─── Dataset extract

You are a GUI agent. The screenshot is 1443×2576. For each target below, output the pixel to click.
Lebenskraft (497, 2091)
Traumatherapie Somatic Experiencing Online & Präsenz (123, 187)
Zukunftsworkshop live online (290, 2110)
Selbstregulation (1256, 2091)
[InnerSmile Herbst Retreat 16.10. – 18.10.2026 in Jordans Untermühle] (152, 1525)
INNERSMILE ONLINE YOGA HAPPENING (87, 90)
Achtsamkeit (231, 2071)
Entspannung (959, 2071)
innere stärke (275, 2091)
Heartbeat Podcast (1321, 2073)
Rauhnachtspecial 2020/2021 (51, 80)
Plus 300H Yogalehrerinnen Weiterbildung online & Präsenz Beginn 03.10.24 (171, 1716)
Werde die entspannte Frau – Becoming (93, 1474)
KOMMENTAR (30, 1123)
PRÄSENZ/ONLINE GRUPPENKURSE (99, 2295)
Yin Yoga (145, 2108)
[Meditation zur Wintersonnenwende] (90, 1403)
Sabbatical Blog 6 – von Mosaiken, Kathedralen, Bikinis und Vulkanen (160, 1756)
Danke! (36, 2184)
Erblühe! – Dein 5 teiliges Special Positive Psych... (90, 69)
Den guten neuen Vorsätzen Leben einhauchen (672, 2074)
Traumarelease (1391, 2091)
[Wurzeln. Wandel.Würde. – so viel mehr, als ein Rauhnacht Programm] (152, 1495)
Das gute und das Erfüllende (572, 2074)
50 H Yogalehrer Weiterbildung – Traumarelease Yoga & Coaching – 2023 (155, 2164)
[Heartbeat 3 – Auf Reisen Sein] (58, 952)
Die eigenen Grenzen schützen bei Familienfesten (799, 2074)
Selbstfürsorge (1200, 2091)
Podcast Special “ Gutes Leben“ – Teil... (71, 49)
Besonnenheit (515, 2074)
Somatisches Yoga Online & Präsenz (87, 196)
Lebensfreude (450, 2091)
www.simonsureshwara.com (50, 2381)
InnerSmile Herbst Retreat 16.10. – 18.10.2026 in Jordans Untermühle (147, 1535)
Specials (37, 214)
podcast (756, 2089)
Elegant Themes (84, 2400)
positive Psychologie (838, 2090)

──────

> **Directions for this task**
What you return must be the entries, given again word for word.

> **Answer to this exercise**
You are a GUI agent. The screenshot is 1443×2576. For each target below, output the pixel to click.
Lebenskraft (497, 2091)
Traumatherapie Somatic Experiencing Online & Präsenz (123, 187)
Zukunftsworkshop live online (290, 2110)
Selbstregulation (1256, 2091)
[InnerSmile Herbst Retreat 16.10. – 18.10.2026 in Jordans Untermühle] (152, 1525)
INNERSMILE ONLINE YOGA HAPPENING (87, 90)
Achtsamkeit (231, 2071)
Entspannung (959, 2071)
innere stärke (275, 2091)
Heartbeat Podcast (1321, 2073)
Rauhnachtspecial 2020/2021 (51, 80)
Plus 300H Yogalehrerinnen Weiterbildung online & Präsenz Beginn 03.10.24 (171, 1716)
Werde die entspannte Frau – Becoming (93, 1474)
KOMMENTAR (30, 1123)
PRÄSENZ/ONLINE GRUPPENKURSE (99, 2295)
Yin Yoga (145, 2108)
[Meditation zur Wintersonnenwende] (90, 1403)
Sabbatical Blog 6 – von Mosaiken, Kathedralen, Bikinis und Vulkanen (160, 1756)
Danke! (36, 2184)
Erblühe! – Dein 5 teiliges Special Positive Psych... (90, 69)
Den guten neuen Vorsätzen Leben einhauchen (672, 2074)
Traumarelease (1391, 2091)
[Wurzeln. Wandel.Würde. – so viel mehr, als ein Rauhnacht Programm] (152, 1495)
Das gute und das Erfüllende (572, 2074)
50 H Yogalehrer Weiterbildung – Traumarelease Yoga & Coaching – 2023 (155, 2164)
[Heartbeat 3 – Auf Reisen Sein] (58, 952)
Die eigenen Grenzen schützen bei Familienfesten (799, 2074)
Selbstfürsorge (1200, 2091)
Podcast Special “ Gutes Leben“ – Teil... (71, 49)
Besonnenheit (515, 2074)
Somatisches Yoga Online & Präsenz (87, 196)
Lebensfreude (450, 2091)
www.simonsureshwara.com (50, 2381)
InnerSmile Herbst Retreat 16.10. – 18.10.2026 in Jordans Untermühle (147, 1535)
Specials (37, 214)
podcast (756, 2089)
Elegant Themes (84, 2400)
positive Psychologie (838, 2090)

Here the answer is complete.